*Task to complete:* Your copy should hold every record verbatim and none of the pictures.

*Stored data entries:*
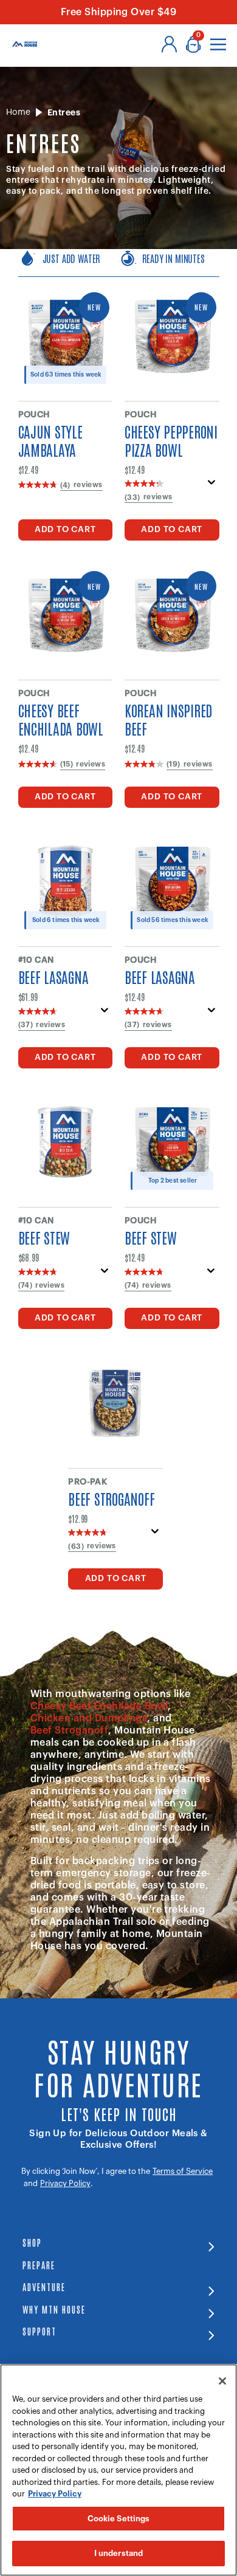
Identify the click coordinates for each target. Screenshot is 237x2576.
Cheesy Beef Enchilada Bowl (99, 1706)
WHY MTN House (54, 2309)
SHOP (32, 2242)
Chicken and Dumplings (88, 1718)
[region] (118, 2470)
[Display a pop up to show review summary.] (211, 486)
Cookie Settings (119, 2519)
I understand (118, 2553)
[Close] (222, 2381)
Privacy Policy (65, 2183)
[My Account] (169, 44)
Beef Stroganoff (69, 1730)
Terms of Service (183, 2171)
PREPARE (38, 2264)
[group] (118, 263)
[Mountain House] (24, 44)
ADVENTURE (44, 2286)
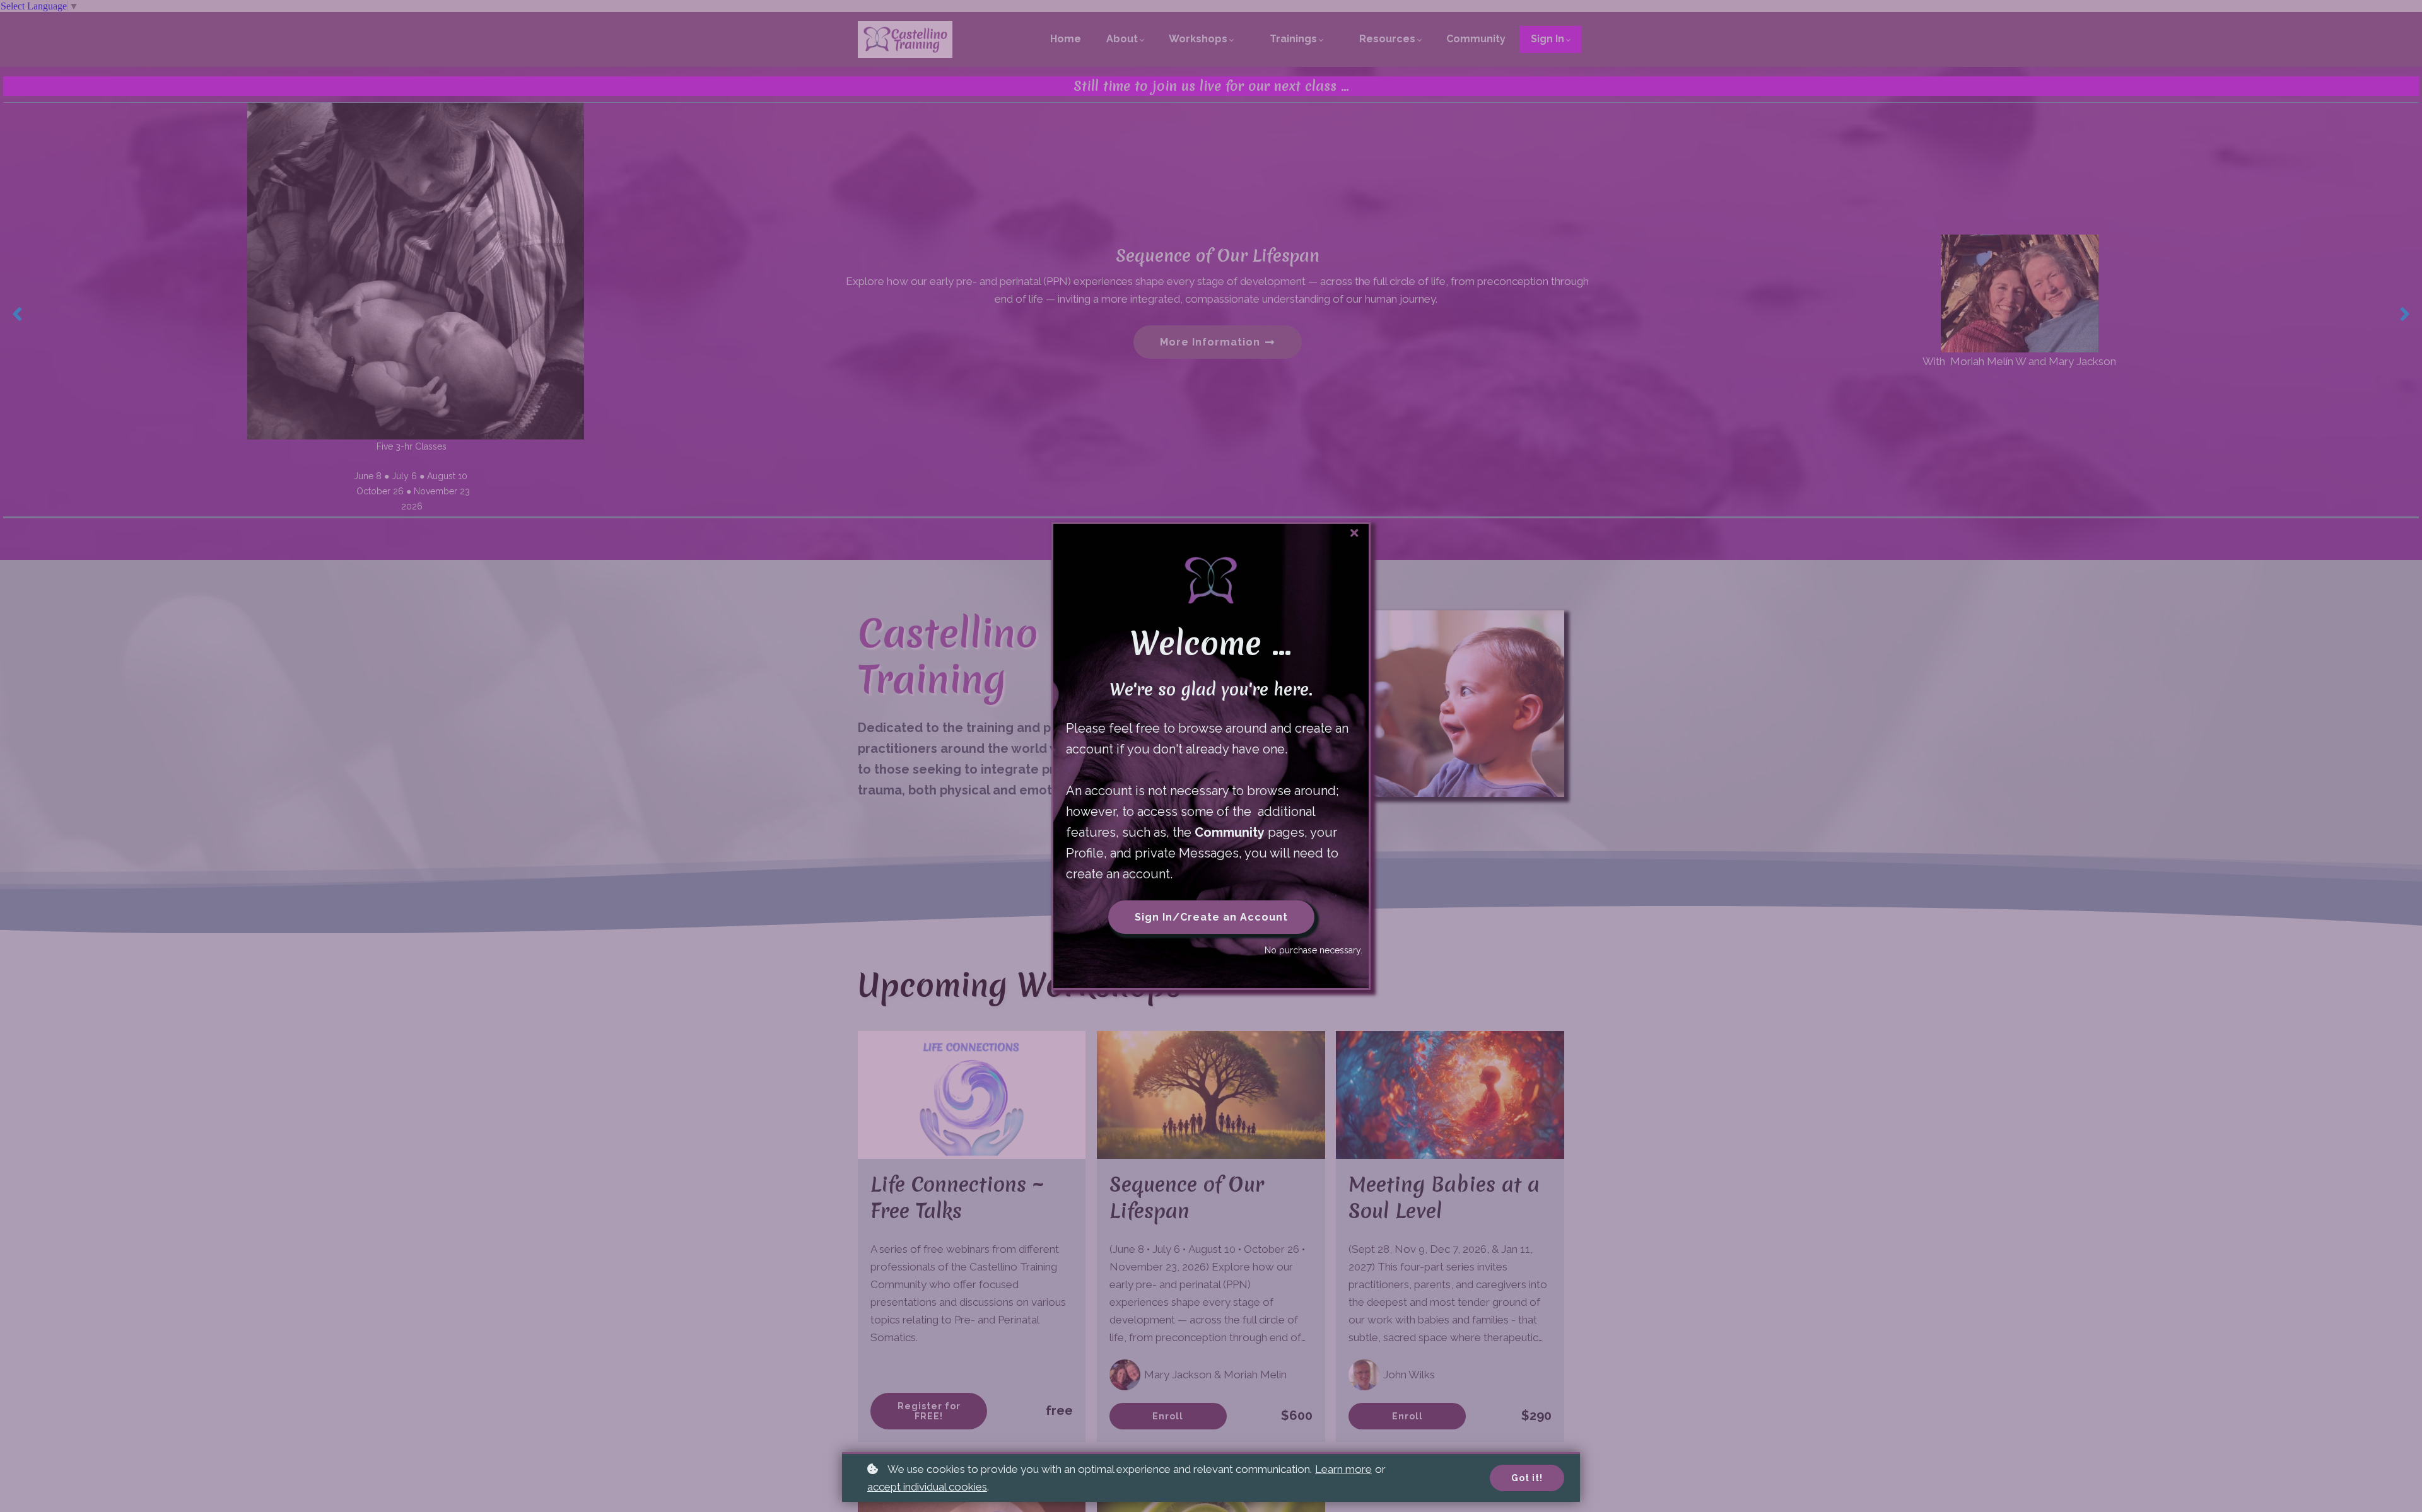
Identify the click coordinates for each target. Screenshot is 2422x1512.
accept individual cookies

*Written answer:*
Identify the click coordinates for each target. Screenshot is 237x2576.
Cheesy Beef Enchilada Bowl (99, 1706)
WHY MTN House (54, 2309)
SHOP (32, 2242)
Chicken and Dumplings (88, 1718)
[region] (118, 2470)
[Display a pop up to show review summary.] (211, 486)
Cookie Settings (119, 2519)
I understand (118, 2553)
[Close] (222, 2381)
Privacy Policy (65, 2183)
[My Account] (169, 44)
Beef Stroganoff (69, 1730)
Terms of Service (183, 2171)
PREPARE (38, 2264)
[group] (118, 263)
[Mountain House] (24, 44)
ADVENTURE (44, 2286)
Identify the click coordinates for each target. Screenshot is 2422x1512.
accept individual cookies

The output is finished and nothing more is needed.